Winners. And losers?

When we were planning this report, we weren’t entirely sure how to present you with the final results. A table, perhaps, showing when the first URL submitted by each tool finally appeared? A graph? But in reality, we don’t need anything quite so complex. Here’s why.

In first place, somewhat surprisingly, was Submit Express ( It doesn’t ask for money, or indeed anything at all, but it still managed to get our site listed on Google, Yahoo! (And a few other search engines) within a few weeks.

In second place came our manual submission to Google. We’re not quite sure how Submit Express managed to beat that, as it essentially uses the same form (only controlled automatically), but it did – at least on this occasion.

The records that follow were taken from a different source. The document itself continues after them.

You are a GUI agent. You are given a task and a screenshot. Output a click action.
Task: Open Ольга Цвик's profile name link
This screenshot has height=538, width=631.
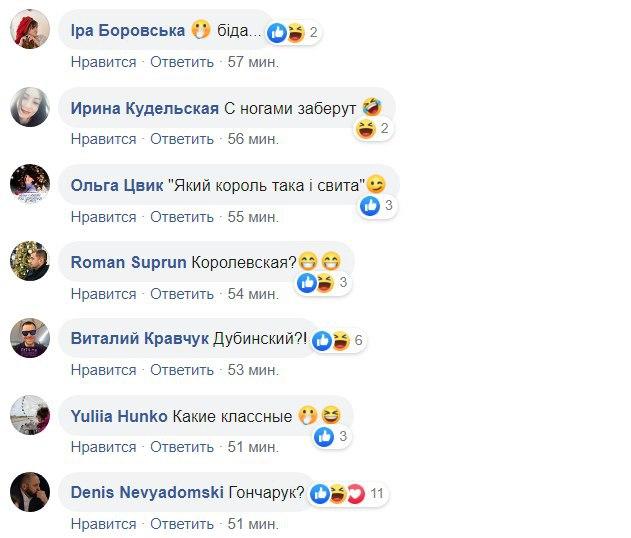point(114,185)
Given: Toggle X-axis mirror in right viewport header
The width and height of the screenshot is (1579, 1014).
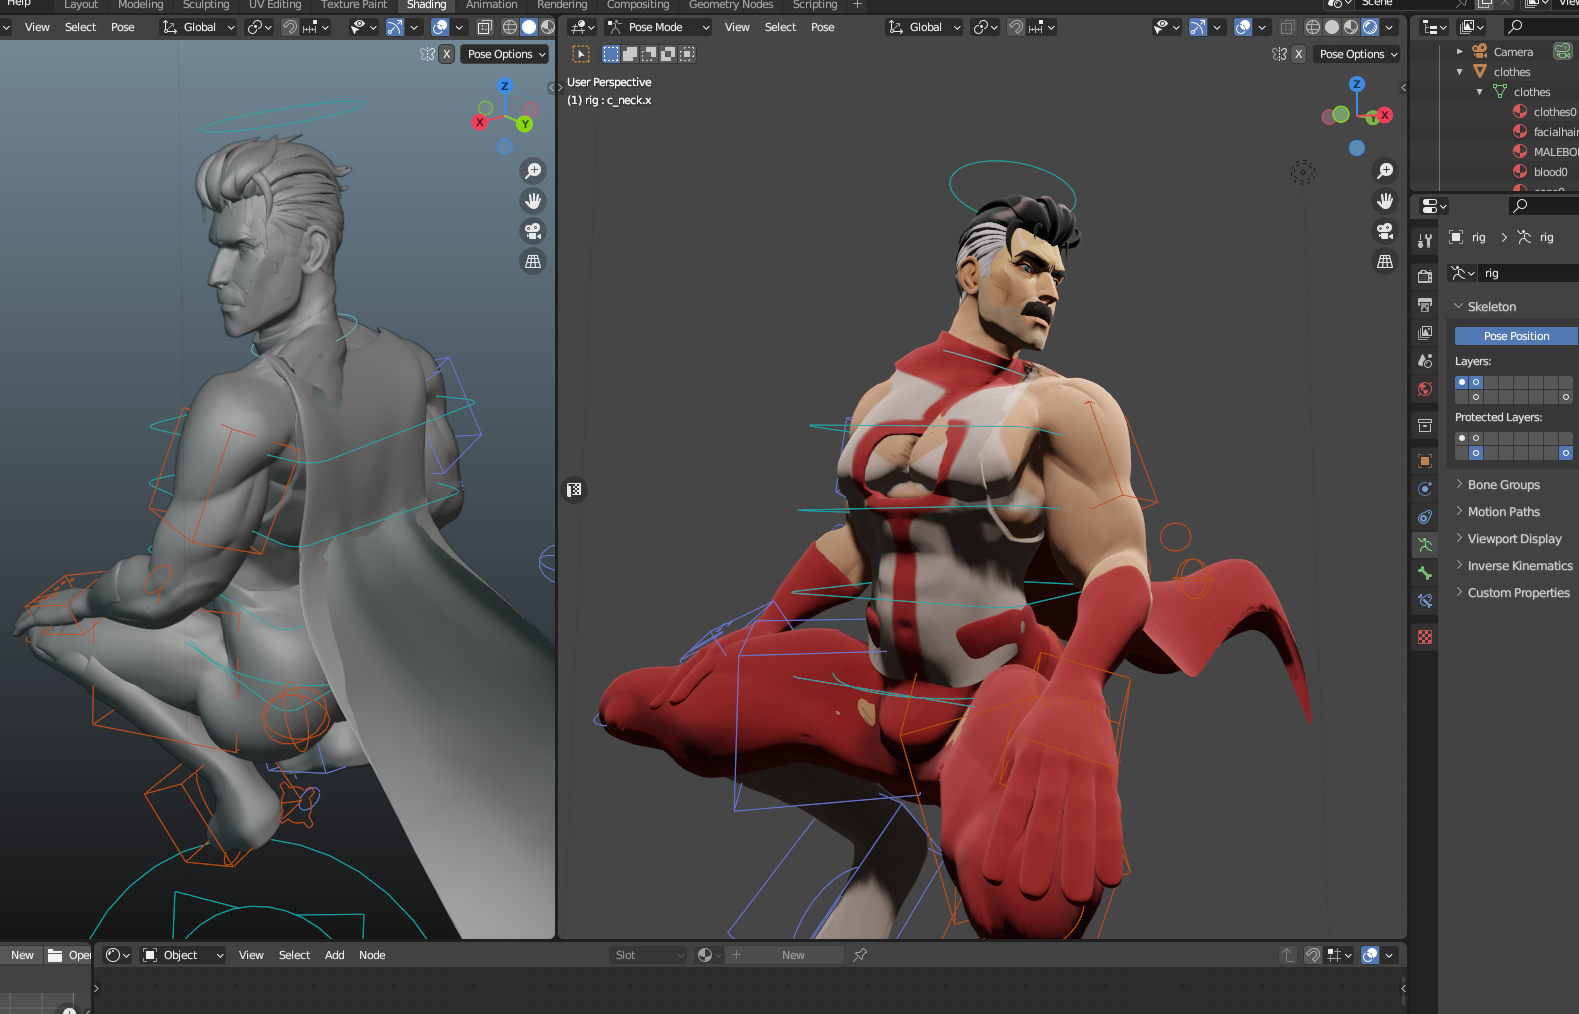Looking at the screenshot, I should click(1298, 54).
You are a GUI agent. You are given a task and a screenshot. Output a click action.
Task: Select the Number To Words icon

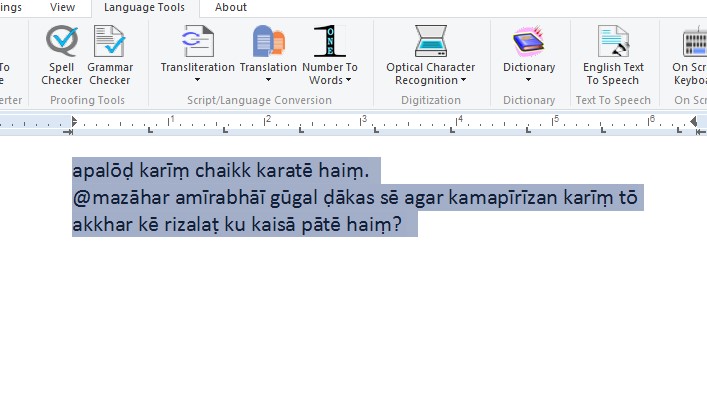point(330,42)
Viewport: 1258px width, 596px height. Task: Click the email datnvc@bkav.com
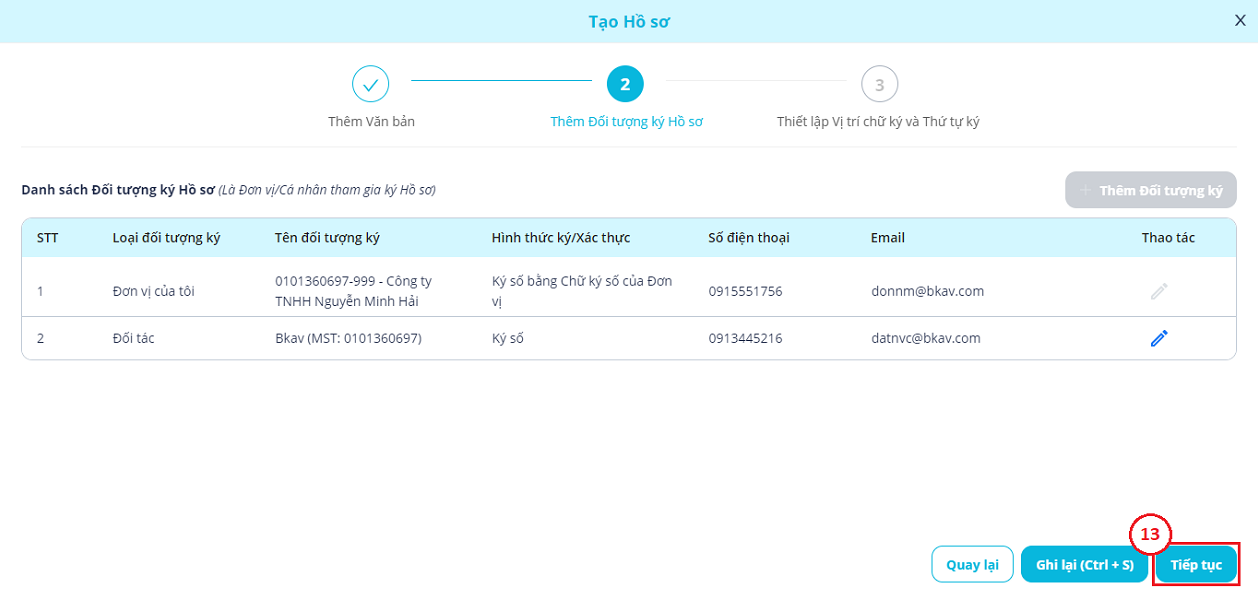coord(925,339)
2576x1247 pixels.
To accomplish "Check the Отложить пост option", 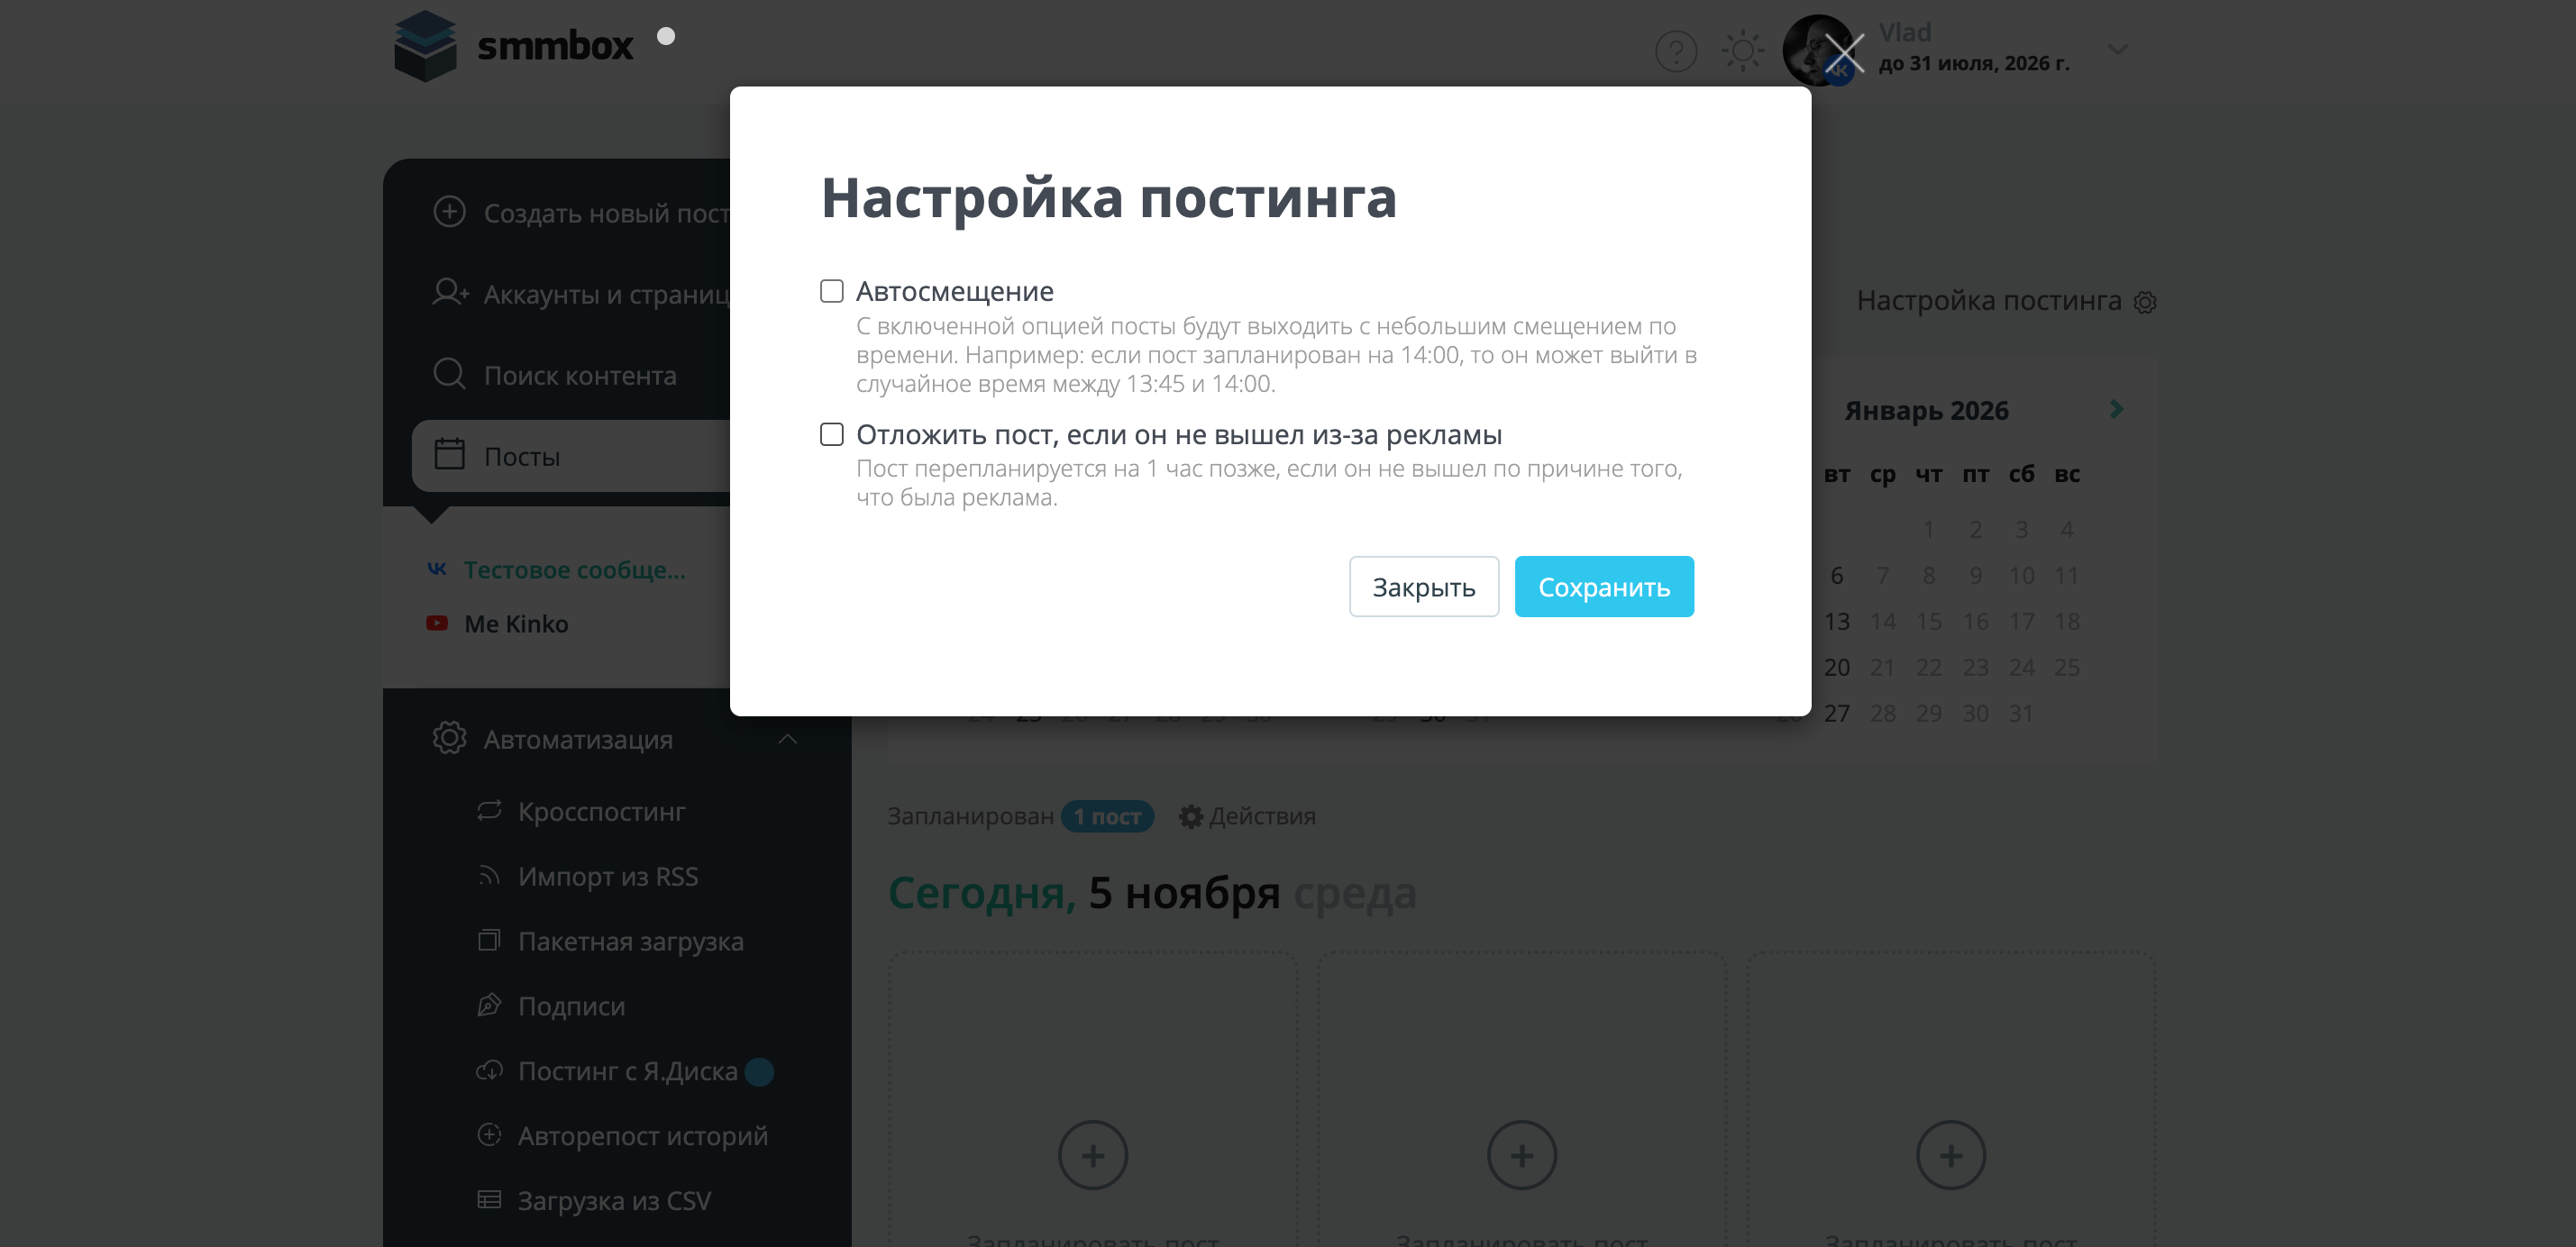I will click(831, 434).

And after that, came…no one at all. All our other websites and applications (including one where we paid out real money) failed to get us a single major search engine listing, anywhere, which, in a real like situation, is going to be very disappointing indeed. So why did we have so little success?

There are several possibilities. Perhaps our choice of keywords and description didn’t work for some search engines (although we still managed listings at Google and Yahoo!). Maybe the 11-week monitoring period was too short, and some of our sites could perhaps still appear even although this report was commenced nearly 1 year ago. And in all fairness, our choice of a business site may also have affected how our submission was processed by the search engines (you could perhaps have more luck with a personal page).

One test cannot prove our other submission tools don’t work, of course, but it does illustrate the difficulties involved in getting yourself listed. And we thing there are some important lessons to be learnt. Nothing is guaranteed. However we did not try all of our tricks and in all honestly $59 is not a lot to spend on marketing, we would recommend a minimum marketing budget of $200.

Alternative approaches

Most submission tools sell themselves on sheer numbers, sometimes claiming they can get you listed in thousands of search engines. That’s fine, but exactly how much traffic is (lets say) the five-hundredth most popular site on that list going to generate?

In reality, there are only a few search engines that matter. Get yourself listed at Google, Yahoo!, Dmoz ( and your laughing. So if you really care about results (perhaps you are running an online business), then take the time to manually submit your site or employ a marketing company.